I played through one of those and it was great for vocals. I wasn't crazy about the guitar amps/effects but it is passable. At that price, it is a steal!


----------



## Steadfastly (Nov 14, 2008)

jbealsmusic said:


> I played through one of those and it was great for vocals. I wasn't crazy about the guitar amps/effects but it is passable. At that price, it is a steal!


It will be here on Monday. At that price, I just couldn't turn it down.

I am interested on how you hooked it up. Did you have one sound source or two; one for the guitar and one for vocals? Any other little pointers you can share would be very welcome. Thanks, Steadfastly.


----------



## jbealsmusic (Feb 12, 2014)

Steadfastly said:


> I am interested on how you hooked it up. Did you have one sound source or two; one for the guitar and one for vocals? Any other little pointers you can share would be very welcome. Thanks, Steadfastly.


It is a killer deal. I didn't have it for very long so there isn't much I can say, but here are my thoughts from what I can recall. I tried it with my Sennheiser e835.

- The adaptive tone sweetened things up nicely. Gave it a tone similar to a larger diaphragm mic.
- Reverbs and delays were great.
- I found the pitch correction useable but it started to get too jumpy for my ears past 50.
- I was pleasantly surprised by the harmonies. Maybe in isolation they sound fake, but in a mix in a live setting they would be more than convincing. Also, if you use the in/thru for the guitar it actually tracks pretty well.
- The ability to have 3 different sounds in one preset can be handy. By 3, I mean bypassed; with effects; and with the hit-button. There is no effects bleed between presets, but the effects fade smoothly using the hit button. I would have liked if I could use the hit button to modify effect parameters as opposed to just turning effects on/off, though you can link multiple effects to it which is nice.
- I didn't think much of the amp/cab models dynamics wise. I don't think they're actual models per-se, more just EQ shaping of the guitar signal to sound similar to certain amps.
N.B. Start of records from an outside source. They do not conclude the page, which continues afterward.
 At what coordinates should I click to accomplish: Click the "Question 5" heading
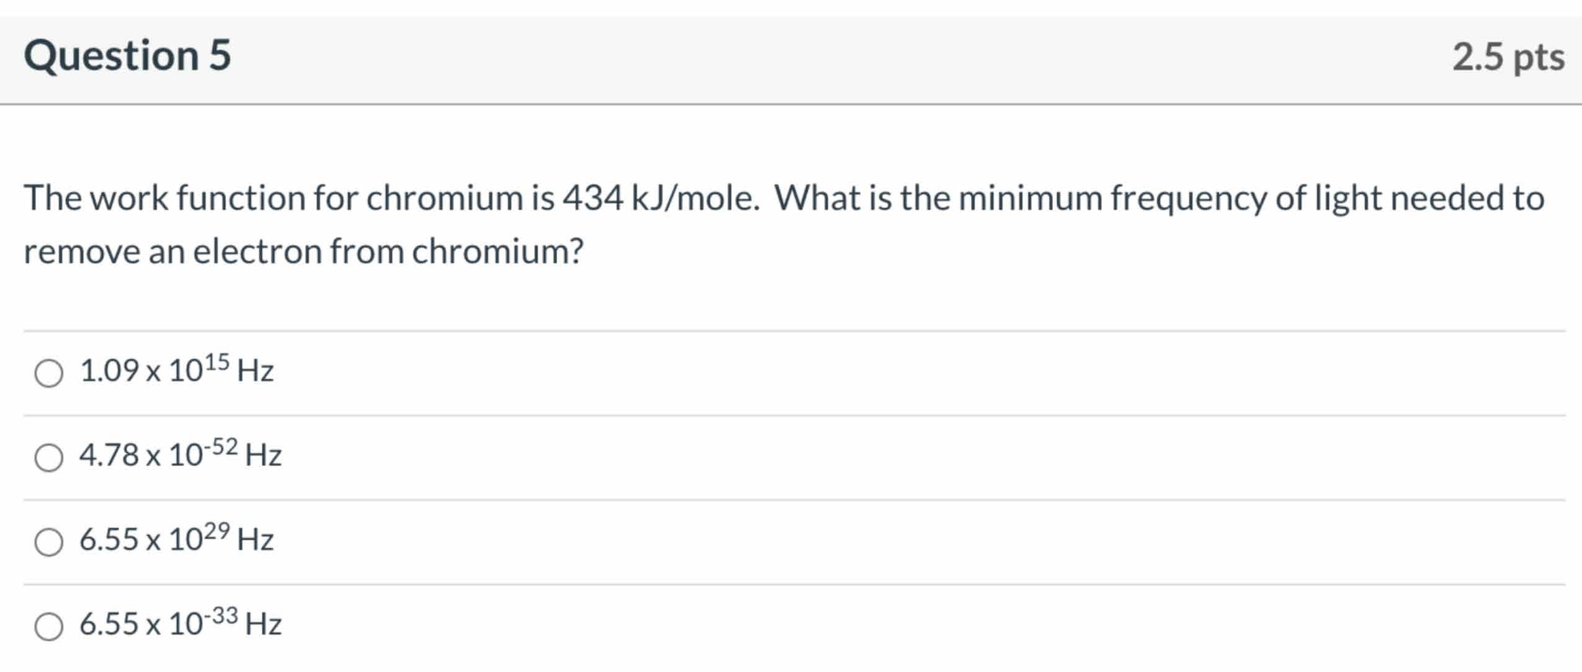tap(127, 56)
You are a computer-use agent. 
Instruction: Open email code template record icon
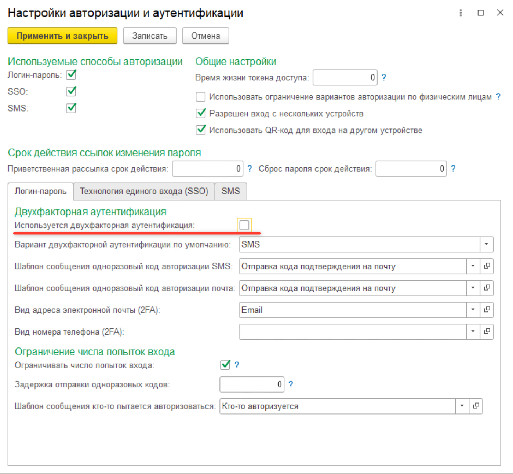[x=487, y=288]
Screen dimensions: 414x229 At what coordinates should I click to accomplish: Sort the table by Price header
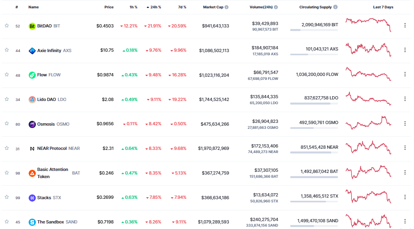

Similar quality to some of the older modelers out there. Useable in a pinch but nothing to write home about.

All in all, well worth it at full price let alone $199. Let us know your thoughts after you put it through its paces!


----------



## Steadfastly (Nov 14, 2008)

jbealsmusic said:


> It is a killer deal. I didn't have it for very long so there isn't much I can say, but here are my thoughts from what I can recall. I tried it with my Sennheiser e835.
> 
> - The adaptive tone sweetened things up nicely. Gave it a tone similar to a larger diaphragm mic.
> - Reverbs and delays were great.
> ...


Thanks for the reply. I will do a full report after I have used it for a bit.


----------



## whywhyzed (Jan 28, 2008)

as silly as this is, one of the handiest things I find, is simply the ability to dump my acoustic into the GTX to go out with my mic to the PA in one cable- you can mix the guitar to vocal balance in the GTX.
Sometimes I use 2 XLR's , but often just the one and anything that takes spaghetti off the stage is a plus. 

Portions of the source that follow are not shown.